Другой раз я убирал в палате, где было лишь два человека. Один из них лежал на кровати и прерывисто дышал, широко открыв рот. Я вышел, чтобы сменить воду в ведре, а когда вернулся — сестра уже закрыла его лицо белой простынью.
— Он умер, — просто сказала она на мой вопросительный взгляд.
— А как его имя?
— Анатолий.
Мы переложили Анатолия на каталку и отвезли в конец коридора, закрыв ширмой.
— Он крещеный? — спросил я Веру Алексеевну, старшую по этажу.
— Да, — ответила она. — Можешь за него записку подать. Мы их всех в наш поминальный список заносим.
И она показала листок бумаги на стене с именами.
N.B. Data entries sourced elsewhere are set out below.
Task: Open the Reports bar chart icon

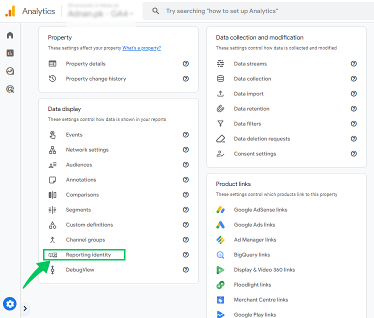Action: [x=10, y=53]
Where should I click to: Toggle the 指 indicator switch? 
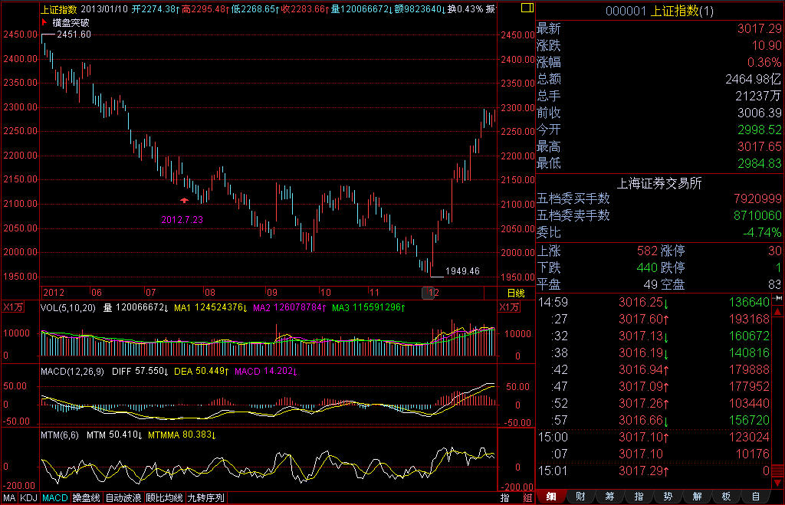[x=505, y=497]
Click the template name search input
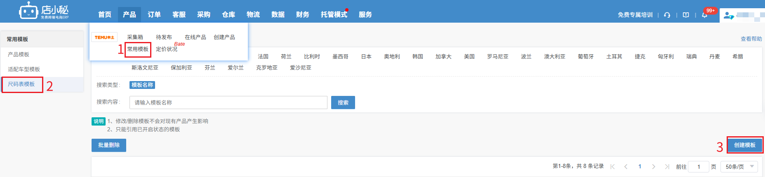The width and height of the screenshot is (765, 177). [x=228, y=102]
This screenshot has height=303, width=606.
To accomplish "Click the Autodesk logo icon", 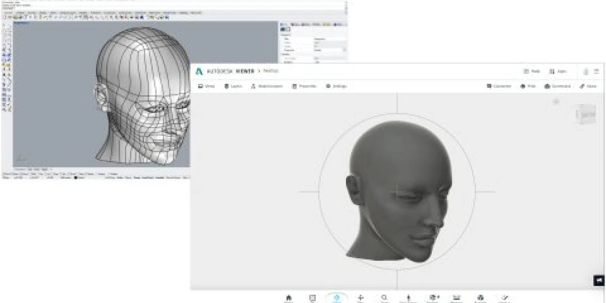I will click(199, 71).
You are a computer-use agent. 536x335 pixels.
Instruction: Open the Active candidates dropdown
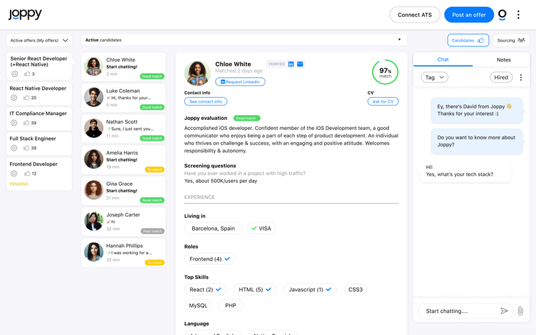[245, 40]
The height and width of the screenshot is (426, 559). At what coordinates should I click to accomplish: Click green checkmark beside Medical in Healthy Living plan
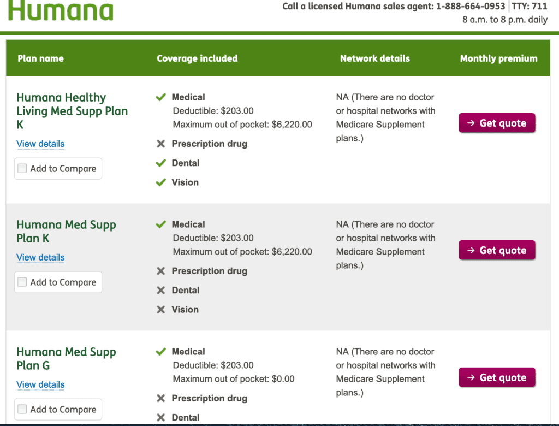click(160, 97)
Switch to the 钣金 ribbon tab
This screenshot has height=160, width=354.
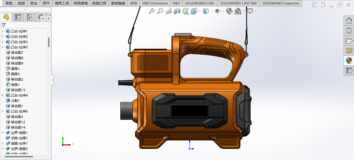pyautogui.click(x=34, y=3)
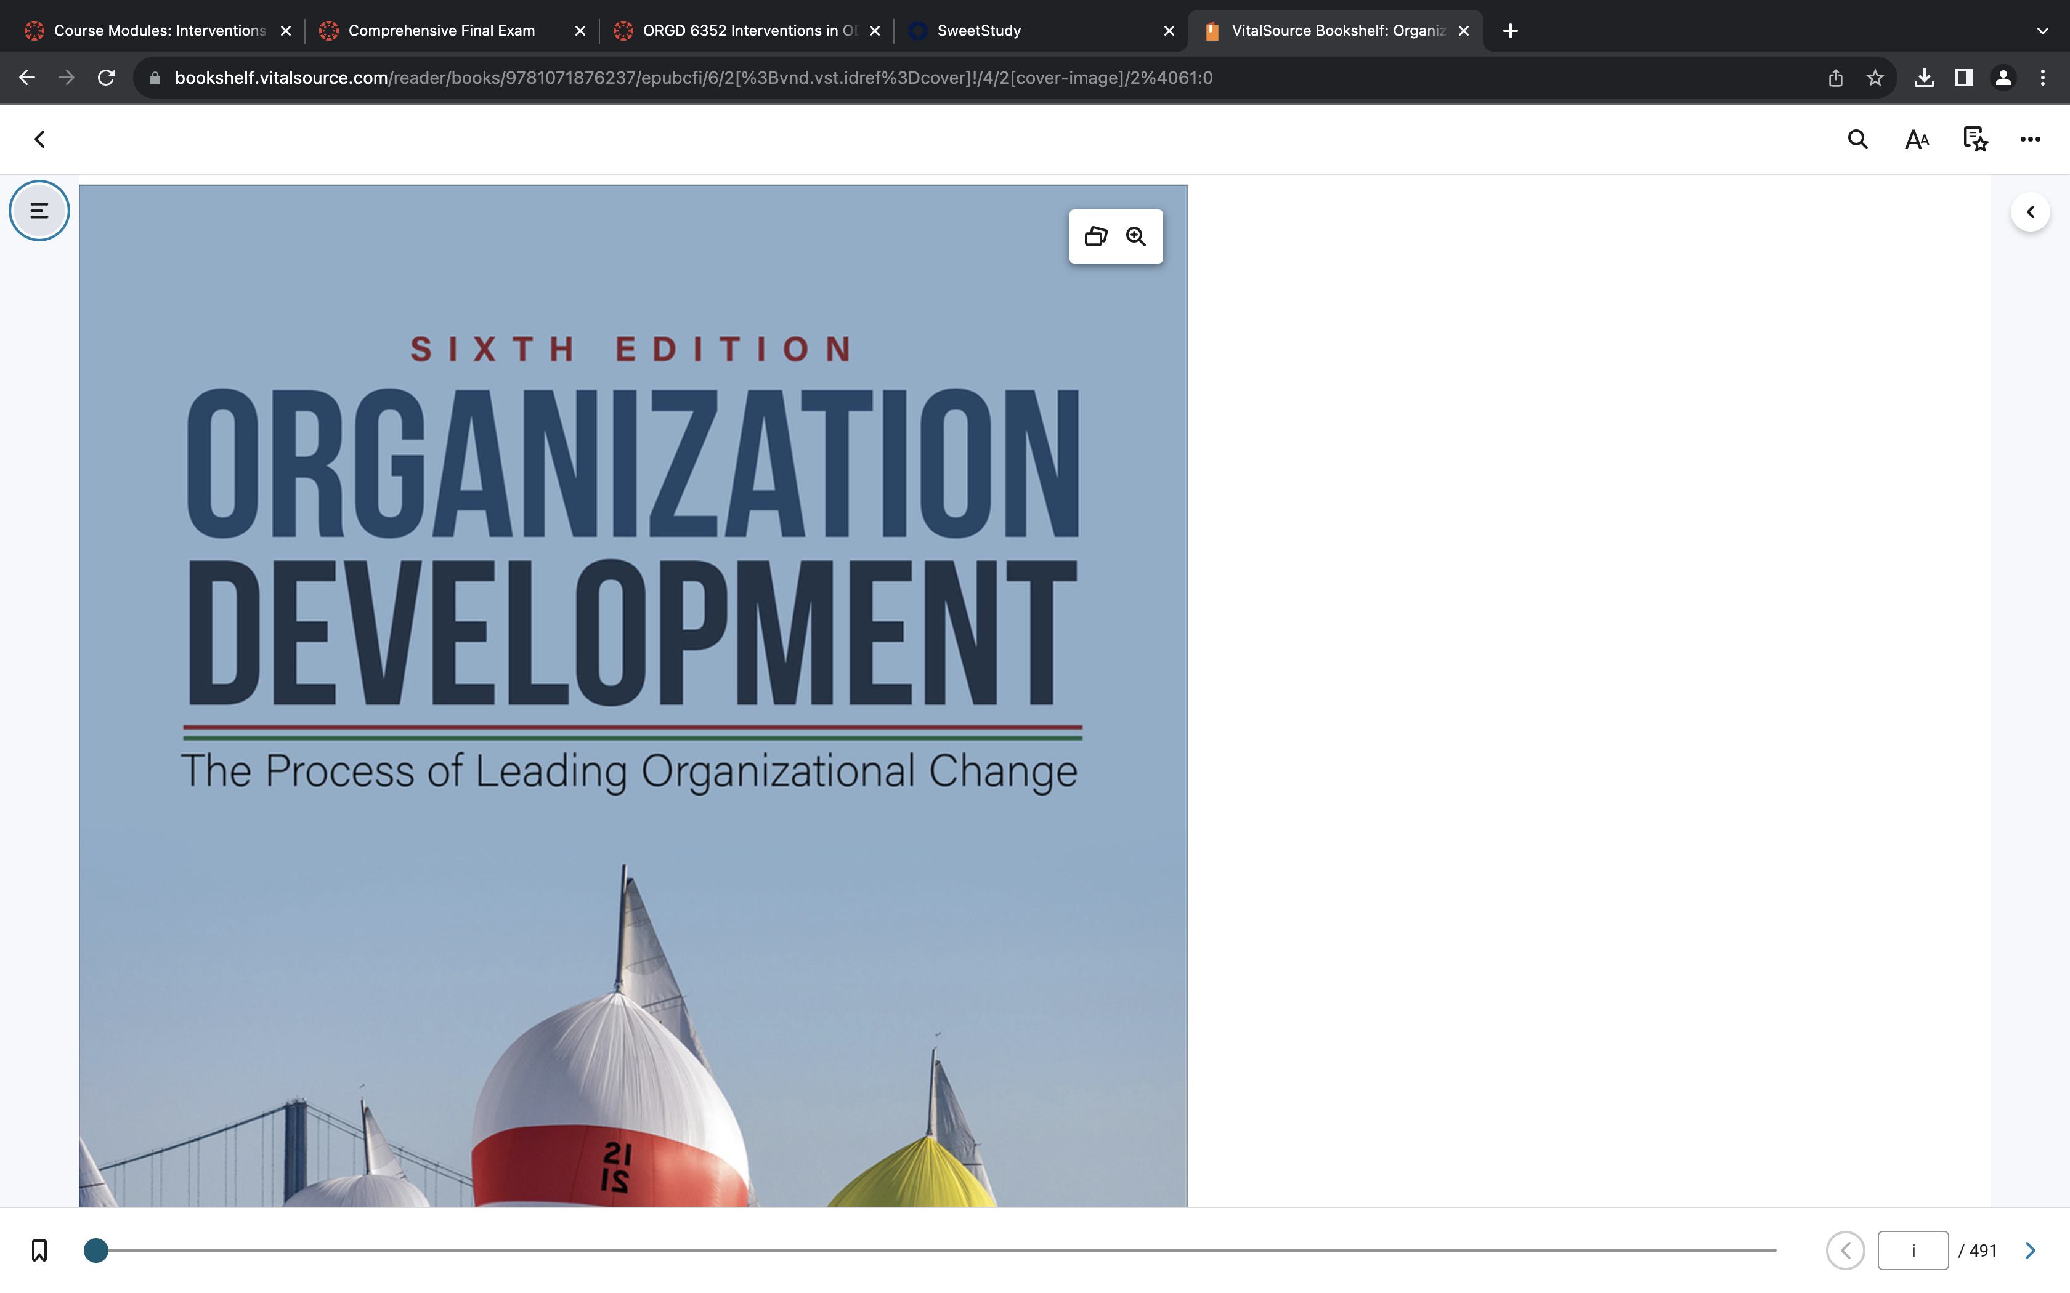
Task: Star this page as a Chrome bookmark
Action: pyautogui.click(x=1874, y=78)
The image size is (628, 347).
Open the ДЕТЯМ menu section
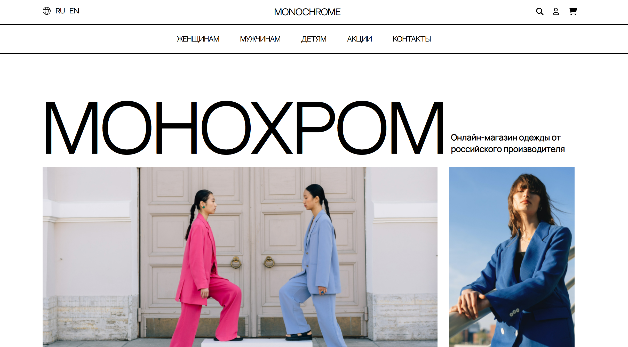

Глядя на юных девочек-медсестер, я не мог взять в толк, почему они здесь работают. Зарплата смехотворная, работа — врагу не пожелаешь. Мне вспомнилась сцена, когда муж приехал навестить больную жену, оба были уже преклонного возраста. Она могла передвигаться только на специальной коляске, охватывавшей талию по кругу. Он неотступно был рядом.
Сколько «помоев» вылилось на голову несчастного! Говорила она громко, с воодушевлением, и, хотя в коридоре никого не было, я уверен — слышали ее многие.
А он молчал, понурившись. Потому что любил ее и понимал, каково ей сейчас. Случайно наши взгляды встретились. Сколько страдания, скорби и стыда было в его глазах. А она все говорила, не обращая на меня никакого внимания. Очевидно, что и медсестры порой становились объектом раздражения престарелых больных женщин.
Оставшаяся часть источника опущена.